Stored data
○ ○ ○ ○

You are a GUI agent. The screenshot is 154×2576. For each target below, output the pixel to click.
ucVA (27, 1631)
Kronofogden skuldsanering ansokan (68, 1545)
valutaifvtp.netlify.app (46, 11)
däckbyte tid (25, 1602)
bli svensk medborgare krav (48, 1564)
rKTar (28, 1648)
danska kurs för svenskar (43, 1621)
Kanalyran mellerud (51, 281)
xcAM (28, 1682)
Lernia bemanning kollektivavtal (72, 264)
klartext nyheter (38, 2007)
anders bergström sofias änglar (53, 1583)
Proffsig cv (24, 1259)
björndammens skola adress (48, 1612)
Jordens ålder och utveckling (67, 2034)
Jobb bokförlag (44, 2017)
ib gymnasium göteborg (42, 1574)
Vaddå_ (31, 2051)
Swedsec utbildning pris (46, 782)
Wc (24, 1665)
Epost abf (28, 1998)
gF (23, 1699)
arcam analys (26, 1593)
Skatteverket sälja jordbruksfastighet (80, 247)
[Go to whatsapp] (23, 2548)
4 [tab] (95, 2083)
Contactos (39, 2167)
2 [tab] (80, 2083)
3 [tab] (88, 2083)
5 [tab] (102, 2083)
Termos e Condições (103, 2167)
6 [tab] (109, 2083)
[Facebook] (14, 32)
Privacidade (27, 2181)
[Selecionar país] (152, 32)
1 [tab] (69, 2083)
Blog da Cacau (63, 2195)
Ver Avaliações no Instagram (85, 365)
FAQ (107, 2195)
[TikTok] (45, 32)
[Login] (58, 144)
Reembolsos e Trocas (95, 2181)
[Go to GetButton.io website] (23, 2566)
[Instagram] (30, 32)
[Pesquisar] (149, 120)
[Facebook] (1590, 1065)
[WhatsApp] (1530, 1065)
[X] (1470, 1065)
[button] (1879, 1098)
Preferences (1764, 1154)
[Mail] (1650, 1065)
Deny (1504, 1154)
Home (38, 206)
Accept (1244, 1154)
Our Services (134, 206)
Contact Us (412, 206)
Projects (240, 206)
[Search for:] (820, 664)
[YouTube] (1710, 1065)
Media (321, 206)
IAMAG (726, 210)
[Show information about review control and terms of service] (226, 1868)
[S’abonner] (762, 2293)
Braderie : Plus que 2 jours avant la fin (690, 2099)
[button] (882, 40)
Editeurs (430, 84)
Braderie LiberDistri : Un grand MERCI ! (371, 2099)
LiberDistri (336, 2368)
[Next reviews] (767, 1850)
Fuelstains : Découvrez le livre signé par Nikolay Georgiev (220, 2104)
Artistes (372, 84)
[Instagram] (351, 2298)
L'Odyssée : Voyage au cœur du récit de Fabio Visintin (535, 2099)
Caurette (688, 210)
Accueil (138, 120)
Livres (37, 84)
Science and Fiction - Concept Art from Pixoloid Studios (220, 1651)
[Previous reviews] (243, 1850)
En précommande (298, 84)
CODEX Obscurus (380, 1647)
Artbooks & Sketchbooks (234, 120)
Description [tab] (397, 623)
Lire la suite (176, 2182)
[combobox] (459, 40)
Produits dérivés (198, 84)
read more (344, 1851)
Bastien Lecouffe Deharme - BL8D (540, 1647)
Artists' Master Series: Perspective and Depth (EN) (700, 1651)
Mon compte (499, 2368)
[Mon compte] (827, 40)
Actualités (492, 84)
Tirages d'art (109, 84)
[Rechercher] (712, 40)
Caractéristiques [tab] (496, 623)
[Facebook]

○ ○ ○ ○

▶ _EXERCISE_
The expected answer is a copy of each line above containing "Braderie".

▶ _RESULT OF THIS TASK_
Braderie : Plus que 2 jours avant la fin (690, 2099)
Braderie LiberDistri : Un grand MERCI ! (371, 2099)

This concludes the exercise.